La reprise ne peut être durable sans intégrer ces exigences, multiples et parfois contradictoires. Pour guider les efforts, et en permettre une traduction immédiate dans les Prix, différentes formes de reconnaissance sont élaborées. Quand le règlement ne suffit pas, ce sont des Labels qui préfigurent les exigences de demain, et permettent aux Entreprises les plus Dynamiques d’ouvrir la voie. Ces labels portent sur les entreprises et leur manière de produire, ou sur les objets et services. Il s’agit dans ce dernier cas de faire évoluer l’offre par une information de la demande. Le Client, particulier ou Professionnel, devient ainsi un acteur de la nouvelle économie.

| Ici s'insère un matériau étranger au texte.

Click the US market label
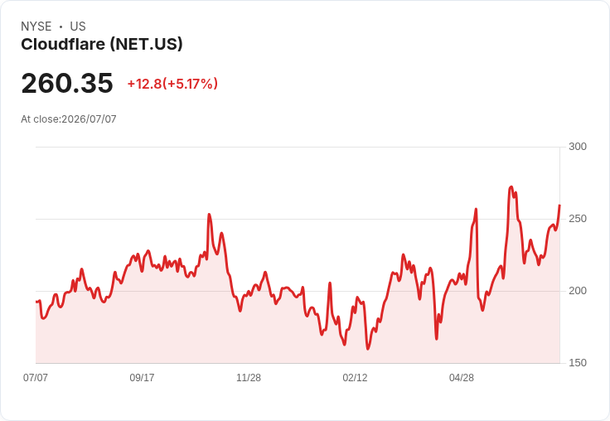tap(78, 27)
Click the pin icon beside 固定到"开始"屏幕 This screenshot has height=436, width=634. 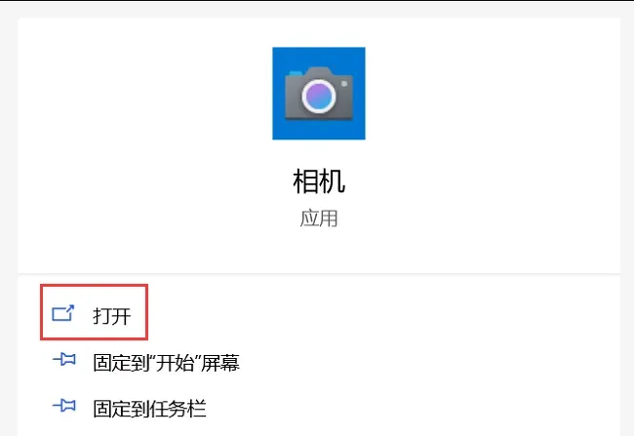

Pour orienter ainsi la demande, il faut aller au-delà des labels, qui ne concernent que peu de produits. Il faut aller résolument vers une information systématique du consommateur, dans un langage clair et adapté à chaque produit. La Loi Grenelle a ainsi prévu un étiquetage environnemental.  Celui-ci serait associé à l’information « prix » et permet d’introduire de nouveaux critères de Choix. En matière d’énergie, certains produits font déjà l’objet d’un étiquetage avec des lettres, A à G, et on a vu, dans l’électroménager par exemple, l’effet radical de cette information.
Mais quand on prend en compte la diversité des enjeux environnementaux, l’étiquetage est plus délicat. Comment rester simple, permettre les comparaisons, tout en rendant compte fidèlement d’impacts très Différents
? Une expérimentation est lancée avec la complicité de nombreuses entreprises. Le mieux est en effet de se lancer dans l’exercice, de tester des formules dans leurs dimensions scientifiques, pour le sérieux de l’information, et communicantes pour l’efficacité du message.
Une affaire à suivre, qui devrait orienter la reprise dans le bon sens. Un besoin urgent, pour que les entreprises françaises, bénéficiant sur leur territoire d’un marché bien informé, deviennent les plus compétitives sur les exigences de demain. Pour une reprise durable.